Saturday, October 22, 2011

Butternut Squash and Rosemary Leek Soup

I love autumn. I love the cool crisp air, the vibrant colors of leaves changing, and most of all- the food that comes with the season. I love all of the apples, pumpkin and winter squashes. I was honored when I was contacted about creating a recipe for the Home Grown Challenge 2.0. I was especially thrilled that I was going to get to be able to create it with local autumn ingredients. The Home Grown Challenge 2.0 is something that Luke from Antler Agency set out to do for the second year in a row. He is only eating food that he grew on his farm in Western Massachusetts for the month of October. To learn more about Luke's challenge, you can visit here.
 As I looked over the list of food that Luke grew on his farm, I immediately knew that I had to create something with butternut squash. With the fall in full swing, I wanted to create something warm and with a creamy texture, but without using dairy. This soup satisfied that need!
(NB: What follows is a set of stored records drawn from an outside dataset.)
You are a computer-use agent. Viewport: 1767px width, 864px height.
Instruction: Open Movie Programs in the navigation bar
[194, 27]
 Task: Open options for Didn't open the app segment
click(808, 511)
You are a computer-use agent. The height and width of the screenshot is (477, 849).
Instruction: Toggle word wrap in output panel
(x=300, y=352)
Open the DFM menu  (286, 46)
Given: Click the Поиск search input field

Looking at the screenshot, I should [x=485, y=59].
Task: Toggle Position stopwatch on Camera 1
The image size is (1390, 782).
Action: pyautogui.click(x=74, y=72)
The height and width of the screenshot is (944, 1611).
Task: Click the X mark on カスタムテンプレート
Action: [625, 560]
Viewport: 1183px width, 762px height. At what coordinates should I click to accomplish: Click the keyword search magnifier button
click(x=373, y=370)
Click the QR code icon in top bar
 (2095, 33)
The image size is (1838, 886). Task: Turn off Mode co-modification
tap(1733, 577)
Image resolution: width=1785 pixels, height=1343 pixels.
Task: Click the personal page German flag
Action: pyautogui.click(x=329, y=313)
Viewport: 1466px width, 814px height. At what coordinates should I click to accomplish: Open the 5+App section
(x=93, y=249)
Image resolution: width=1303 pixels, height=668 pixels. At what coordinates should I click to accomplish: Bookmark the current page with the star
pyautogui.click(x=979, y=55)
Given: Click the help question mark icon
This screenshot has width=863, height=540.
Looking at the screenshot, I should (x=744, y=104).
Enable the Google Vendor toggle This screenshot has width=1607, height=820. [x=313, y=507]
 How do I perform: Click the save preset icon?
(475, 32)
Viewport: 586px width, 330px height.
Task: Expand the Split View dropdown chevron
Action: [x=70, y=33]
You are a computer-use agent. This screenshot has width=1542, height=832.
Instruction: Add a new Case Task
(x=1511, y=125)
Check out Luke's write up on my recipe and other local food bloggers' recipes- here.

Butternut Squash and Rosemary Leek Soup:

1 generous serving- or 2 appetizer sized servings (you can easily double if you want more)
3 Cups Butternut Squash
1/3 Cup Leeks
1 tsp Fresh Rosemary (extra sprig for garnish)
2/3 Cup Water
1/2 tsp Sea Salt (optional since not harvested from the farm!)

Preheat 425 degrees. 
Peel and roughly chop butternut squash. 
Chop Leek
Place butternut squash and leek on cookie sheet and roast for 30 minutes.
After roasted, place roasted butternut squash, leek and rosemary (and optional salt) in blender. If using a Vitamix, the 2/3 Cup water can be warm water, (if regular blender, use boiling water). For Vitamix, blend on "hot soup" setting. For other blenders, blend for about 2 minutes. 
Pour out of blender (should be creamy consistency), garnish with extra rosemary sprig and ENJOY!!

Nutritional Benefits:
Butternut Squash:

-High in Vitamin B6: important for protein, fat and carbohydrate metabolism. Important for manufacturing muscle and hemoglobin- both critical for improved athletic performance.
-high fiber
-Great source of folate.
-abundance of carotenoids
-antioxidant rich
-boosts the immune system
- high in vitamin C
-studies show it is anti-inflammatory 
-source of omega 3s (though not as high as fish/flax or walnuts- it is a decent source)
-high in potassium
-insulin regulating properties that help control blood sugar

-Part of the Allium family. Contains many of the same potent benefits as onions and garlic
-High concentration of folate- very important for cardiovascular health,  for DNA synthesis and cell division. Important for everyone, but especially for athletes who have rapid cell turnover due to the intense work and pounding that they body goes through.
-Anti-oxidant rich- protect body against pro-inflammatory free radicals
-Contains compounds that convert to allicin which has been shown to lower cholesterol, reduce blood pressure as well as protects the body against blood clot formation.


-increase circulation to improve brain function and transport blood to muscles
-powerful stimulant for improving digestion, and helps to soothe upset stomachs, stomach cramps and bloating
-anti-inflammatory and been shown to reduce severity of asthma, as well as anti-cancer properties
-High level of anti-oxidant agents to reduce free radical activity
-stimulates the liver to work more efficiently to feel more healthy and energetic, stimulates liver to flush out toxins.
-anti-septic and anti-bacterial - kills harmful bacteria without wiping out good bacteria in the gut
-relieves aching joints and overall muscle pain, headaches and tension in the body

1 comment:

  1. Thanks so much for the support Kate!

    Great write up, and it's very reassuring to see the health benefits of the individual ingredients in this meal.